◆ **EXTRACTO**:
No he escrito ni una sola línea, hasta hoy, sobre el terrible accidente del Alvia en la silenciosa anochecida de Angrois, tan magistralmente descrita por Alvite. La profundidad de dolor de estas tragedias, el horror que me producen, es una daga que hiere el corazón de la persona mucho más hondamente que la capacidad de análisis del periodista que, imagino, aun llevo dentro. No sé escribir sobre estas cosas. Alguna vez he dicho que a lo largo de mi vida profesional lo más peligroso que he hecho ha sido cubrir la rueda de prensa tras un consejo de ministros. Por eso admiro a tantos compañeros, por eso he preguntado miles de veces a mi amigo Manu Leguineche qué le impulsaba a escribir su crónica matinal de la guerra de turno en hoteles que al atardecer eran pasto de las llamas bombardeados por unos y por otros. He visto las fotos de Gervasio Sánchez, he llorado la desaparición de muchos compañeros y al final sólo encontré una respuesta válida: «Murió dando testimonio de la verdad; fue allí para que nunca nadie pudiera decir que ‘yo no sabía nada'». Y es cierto, no hay disculpas en este mundo urgente y ninguna guerra, ningún desastre nunca podrá ya sernos ajeno.

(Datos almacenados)

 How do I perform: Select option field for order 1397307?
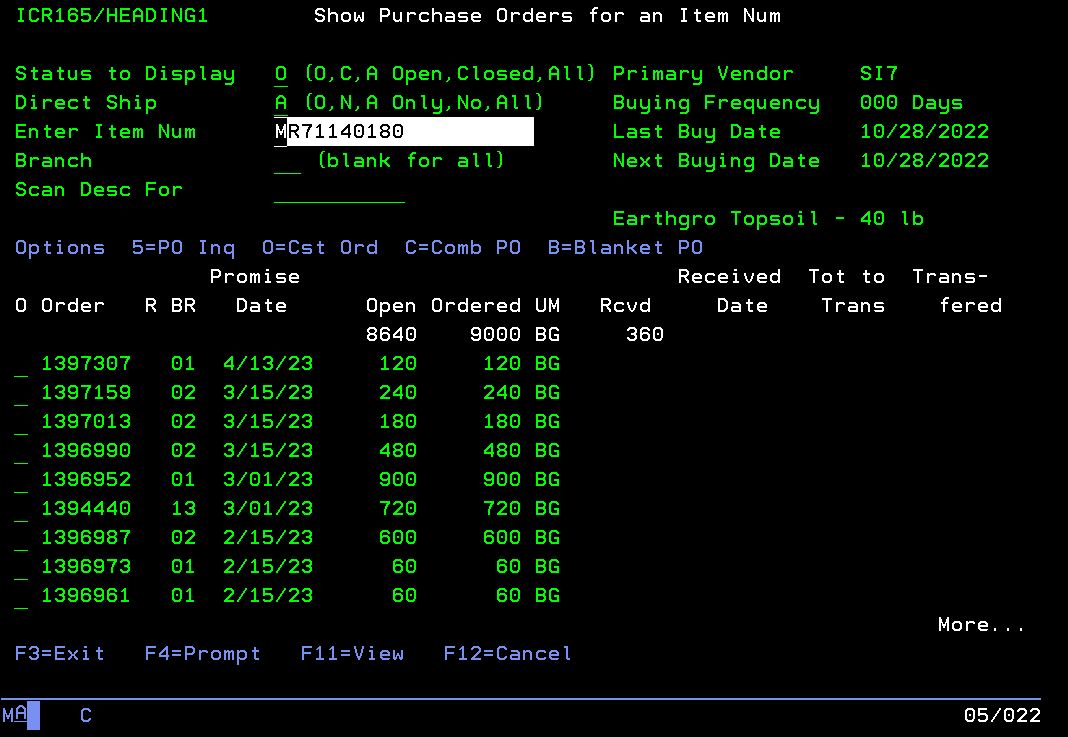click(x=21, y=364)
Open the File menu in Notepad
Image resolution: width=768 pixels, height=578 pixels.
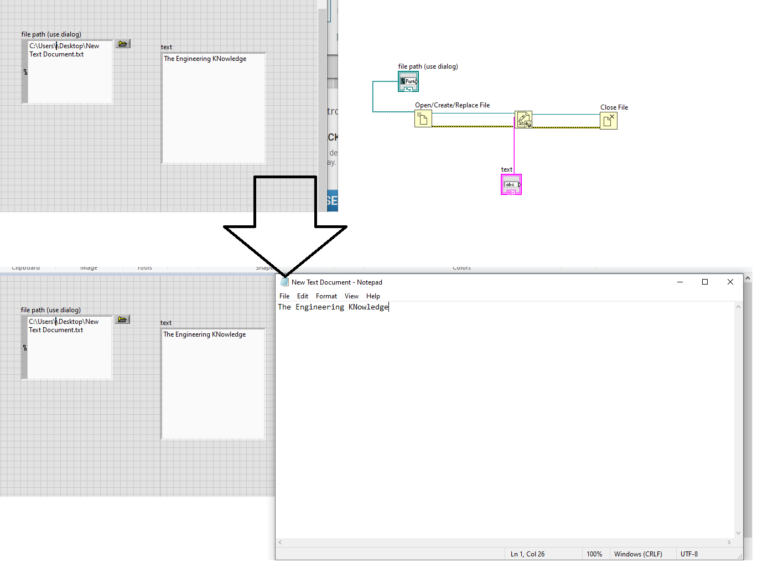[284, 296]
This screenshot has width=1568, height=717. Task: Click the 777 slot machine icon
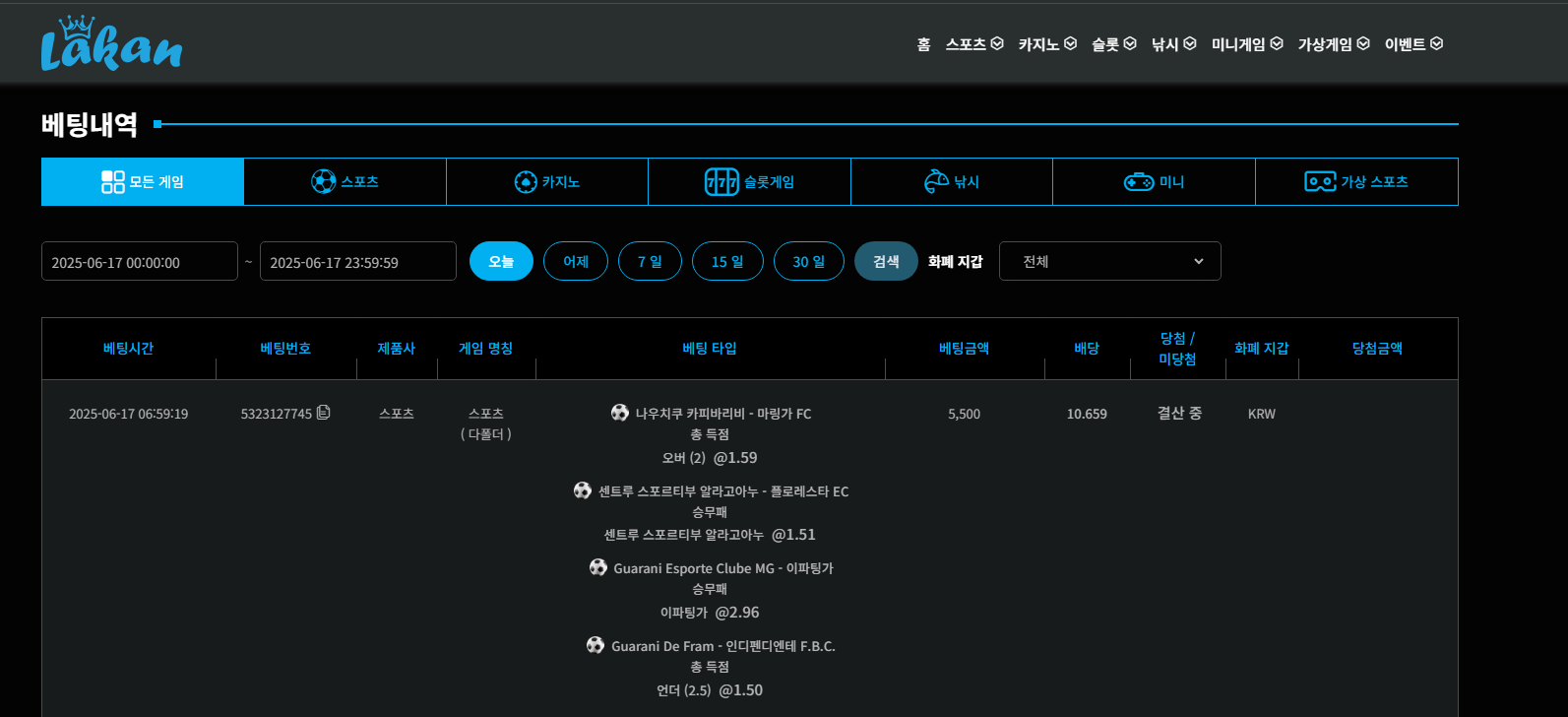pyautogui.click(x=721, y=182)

◆ **LISTA DE ACTIVIDADES**:
A – Según el extracto, ¿qué ha sido lo más peligroso que ha hecho quien escribe a lo largo de su vida profesional?
B – Enumere todas las personas que se mencionan por su nombre en el extracto.

◆ **SOLUCIONES**:
A – Cubrir la rueda de prensa tras un consejo de ministros.

B – Alvite, Manu Leguineche y Gervasio Sánchez.